Le réseau F-Contact, la couverture des zones blanches
Alors que les réseaux 3G commençaient à se développer, l'Autorité de Régulation des Télécoms (ART), l'ancêtre de l'ARCEP, obtient un engagement des 3 opérateurs 2G (Bouygues Telecom, Orange France et SFR) en octobre 2002. Les 3 opérateurs s'engagent alors à couvrir les zones identifiées en 2G comme zone blanche par l'ART avec deux stratégies : l'itinérance sur les antennes existantes d'un opérateur et la mutualisation des installations d'antennes-relais. Les opérateurs se sont engagés à partager les coûts de création d'antennes-relais et les coûts de maintenance.
Certains de ces coûts sont également pris en charge par des fonds publics. Les opérateurs s'engagent sur 200 sites en mutualisation. Chacun des opérateurs va ainsi couvrir les zones blanches et activera le partage du réseau pour les 2 autres. Les opérateurs et l'ART créent alors l'identification F-Contact pour différencier le réseau zone blanche.
En juillet 2003, Jean-Paul DELEVOYE, Ministre de la fonction publique, de la réforme de l’Etat et de l’aménagement du territoire, Nicole FONTAINE, Ministre déléguée à l’industrie et Patrick DEVEDJIAN, Ministre délégué aux libertés locales, l’Autorité de Régulation des Télécommunications, représentée par son Président, l’Association des maires de France (AMF), l’Assemblée des départements de France (ADF), les opérateurs de téléphonie mobile, Orange, Bouygues Telecom et SFR, signent un accord pour formaliser les engagements des 3 opérateurs.
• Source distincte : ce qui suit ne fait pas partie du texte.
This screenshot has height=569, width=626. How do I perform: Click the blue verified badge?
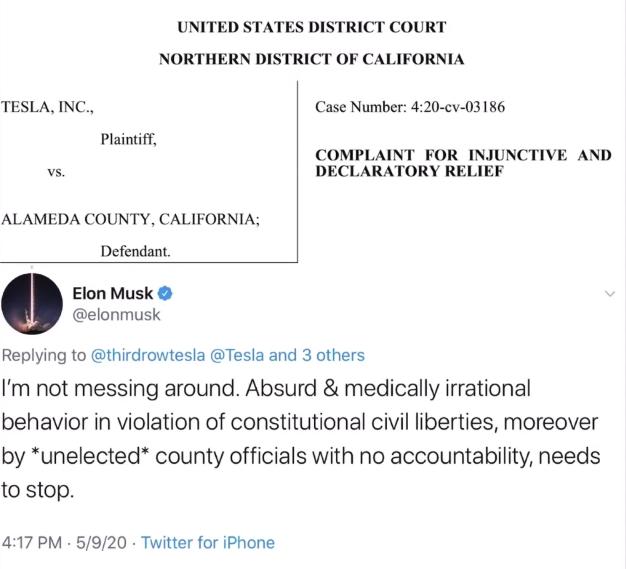click(x=165, y=293)
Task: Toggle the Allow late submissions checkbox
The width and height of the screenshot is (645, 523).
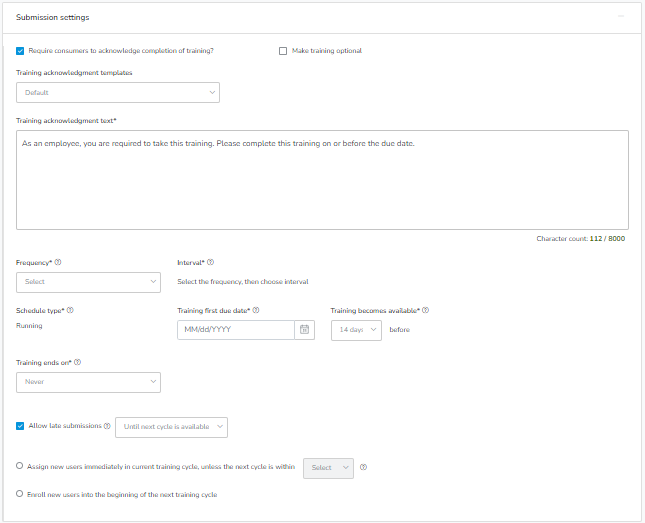Action: pos(20,426)
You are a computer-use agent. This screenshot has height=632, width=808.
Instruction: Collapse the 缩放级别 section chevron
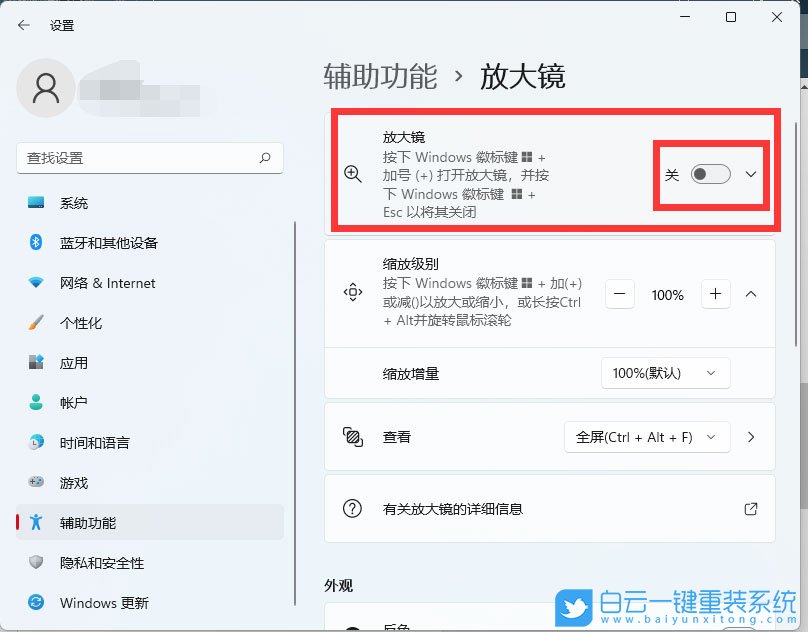tap(751, 294)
Le contrat oblige à installer et exploiter 1250 sites pour couvrir 1638 communes. L'Etat finance l'opération à 44 millions d'euros. Le déploiement est alors géré par le DATAR, la Délégation interministérielle à l'Aménagement du Territoire et à l'Attractivité.
En juillet 2004, le ministre de l'Aménagement du Territoire, Christian Estrosi, l'Assemblée des Départements de France, l'Association des Maires de France et les 3 opérateurs signent un accord d'extension de la couverture zone blanche. Ils identifient alors 934 sites pour 1200 communes à couvrir avant 2007 mais seuls les opérateurs financeront leur installation. Les opérateurs s'engagent en septembre 2005.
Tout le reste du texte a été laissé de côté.